The Russian space agency is planning to send its humanoid robot Fedor to the International Space Station.
Fedor stands for Final Experimental Demonstration Object Research and seems to have been developed as a fighting robot.
Fedor can shoot guns, drive cars and use a variety of tools, including drills, according to a video by Interesting Engineering (video below).
However, what Fedor will be used for on the ISS – and indeed whether it will actually go – is not clear.
As well as Fedor, another humanoid robot is being developed for the ISS. That one is called Robonaut and is a product of Nasa.
Robonaut – which didn’t have any legs at first, just upper body, head and arms – has already been on the ISS, but has been broken for years, according to the IEEE.
Nasa is planning to make Robonaut fully operational again, possibly adding legs as well, although they look more like industrial robotic arms.
These two robots basically herald a future the likes of which have been envisioned in science fiction for decades.
It’s inevitable that such machines will be used for spacewalks and external repairs on ISS which are currently done by human astronauts.
Though the human astronauts are clearly capable of coping without the robots, it simply makes more sense to use robots for what are, ultimately, actually quite dangerous missions.
And as the technology becomes more sophisticated, the robots will end up looking like the many we have seen in films and television shows like Star Trek and others.

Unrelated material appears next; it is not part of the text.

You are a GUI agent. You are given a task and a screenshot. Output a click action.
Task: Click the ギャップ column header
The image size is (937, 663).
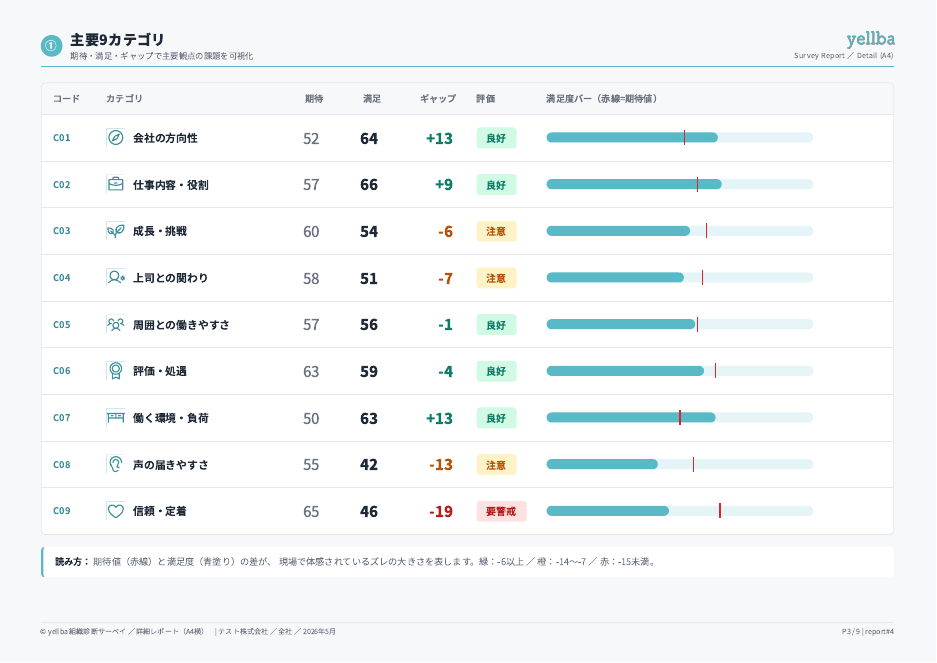pyautogui.click(x=437, y=99)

Recently, a small, spherical robot called Cimon was sent to the ISS. Developed by IBM, Airbus and the German space agency DLR, Cimon is more an exploration of artificial intelligence and communications technology, specifically natural language processing, since it doesn’t have any limbs.
Combining advanced NLP and AI with the humanoid form of robot will eventually give us the first truly humanoid robotic spacefarers.
Whether Nasa, the Russians or anyone else will go one step further and combine organic materials into the construction of the humanoids to make them look more realistic remains to be seen, but it’s probably inevitable.